In the data, begin at the line that has "Given: Visit the Sale section" and stop after the line that has "coord(333,539)". Rewrite those lines, substituting "How can I carry out" for "How do I perform" and leaving everything else the same.

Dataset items
+++++

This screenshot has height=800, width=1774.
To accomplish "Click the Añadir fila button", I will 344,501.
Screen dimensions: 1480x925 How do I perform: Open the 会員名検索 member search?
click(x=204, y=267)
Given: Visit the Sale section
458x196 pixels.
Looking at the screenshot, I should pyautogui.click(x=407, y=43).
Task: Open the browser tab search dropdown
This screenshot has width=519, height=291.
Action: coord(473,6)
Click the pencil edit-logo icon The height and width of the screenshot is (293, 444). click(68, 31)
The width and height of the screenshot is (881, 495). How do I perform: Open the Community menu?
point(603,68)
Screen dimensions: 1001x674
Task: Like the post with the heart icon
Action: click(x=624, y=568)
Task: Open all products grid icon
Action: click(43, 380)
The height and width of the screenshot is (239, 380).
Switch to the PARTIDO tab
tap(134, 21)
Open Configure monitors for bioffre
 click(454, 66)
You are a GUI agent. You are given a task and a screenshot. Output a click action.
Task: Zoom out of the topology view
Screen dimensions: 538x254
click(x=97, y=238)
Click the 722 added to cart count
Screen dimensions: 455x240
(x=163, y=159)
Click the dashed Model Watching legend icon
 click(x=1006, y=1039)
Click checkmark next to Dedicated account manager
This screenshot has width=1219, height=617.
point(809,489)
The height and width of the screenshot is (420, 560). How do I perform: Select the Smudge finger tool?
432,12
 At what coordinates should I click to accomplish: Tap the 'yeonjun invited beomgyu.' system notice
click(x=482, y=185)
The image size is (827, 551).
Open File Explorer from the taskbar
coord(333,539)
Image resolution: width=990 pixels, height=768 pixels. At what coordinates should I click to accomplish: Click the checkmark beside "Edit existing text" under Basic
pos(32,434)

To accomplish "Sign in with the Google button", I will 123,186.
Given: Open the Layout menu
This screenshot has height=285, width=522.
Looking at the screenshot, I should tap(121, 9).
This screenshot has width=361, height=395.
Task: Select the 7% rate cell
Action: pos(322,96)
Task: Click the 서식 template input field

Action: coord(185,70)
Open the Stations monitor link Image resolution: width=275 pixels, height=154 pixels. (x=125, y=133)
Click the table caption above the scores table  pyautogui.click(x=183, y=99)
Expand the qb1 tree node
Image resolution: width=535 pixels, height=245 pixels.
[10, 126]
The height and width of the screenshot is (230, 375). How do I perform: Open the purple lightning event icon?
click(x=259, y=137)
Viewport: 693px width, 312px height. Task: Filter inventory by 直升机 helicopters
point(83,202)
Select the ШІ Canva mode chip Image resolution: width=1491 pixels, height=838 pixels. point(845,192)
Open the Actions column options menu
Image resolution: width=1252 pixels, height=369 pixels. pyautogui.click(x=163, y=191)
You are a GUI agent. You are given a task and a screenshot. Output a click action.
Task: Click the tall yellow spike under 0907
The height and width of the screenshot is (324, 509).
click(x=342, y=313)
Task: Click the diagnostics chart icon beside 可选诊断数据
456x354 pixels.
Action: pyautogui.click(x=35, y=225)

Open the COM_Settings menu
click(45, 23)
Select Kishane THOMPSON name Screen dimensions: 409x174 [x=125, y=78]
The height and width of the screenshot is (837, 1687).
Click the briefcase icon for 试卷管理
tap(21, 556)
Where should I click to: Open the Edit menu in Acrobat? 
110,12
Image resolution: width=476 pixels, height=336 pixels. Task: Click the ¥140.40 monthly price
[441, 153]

+++++

_Problem solution_.
Given: Visit the Sale section
458x196 pixels.
Looking at the screenshot, I should pyautogui.click(x=407, y=43).
Task: Open the browser tab search dropdown
This screenshot has width=519, height=291.
Action: coord(473,6)
Click the pencil edit-logo icon The height and width of the screenshot is (293, 444). click(68, 31)
The width and height of the screenshot is (881, 495). How can I carry out: Open the Community menu?
point(603,68)
Screen dimensions: 1001x674
Task: Like the post with the heart icon
Action: click(x=624, y=568)
Task: Open all products grid icon
Action: click(43, 380)
The height and width of the screenshot is (239, 380).
Switch to the PARTIDO tab
tap(134, 21)
Open Configure monitors for bioffre
 click(454, 66)
You are a GUI agent. You are given a task and a screenshot. Output a click action.
Task: Zoom out of the topology view
Screen dimensions: 538x254
click(x=97, y=238)
Click the 722 added to cart count
Screen dimensions: 455x240
(x=163, y=159)
Click the dashed Model Watching legend icon
 click(x=1006, y=1039)
Click checkmark next to Dedicated account manager
This screenshot has width=1219, height=617.
point(809,489)
The height and width of the screenshot is (420, 560). How can I carry out: Select the Smudge finger tool?
432,12
 At what coordinates should I click to accomplish: Tap the 'yeonjun invited beomgyu.' system notice
click(x=482, y=185)
The image size is (827, 551).
Open File Explorer from the taskbar
coord(333,539)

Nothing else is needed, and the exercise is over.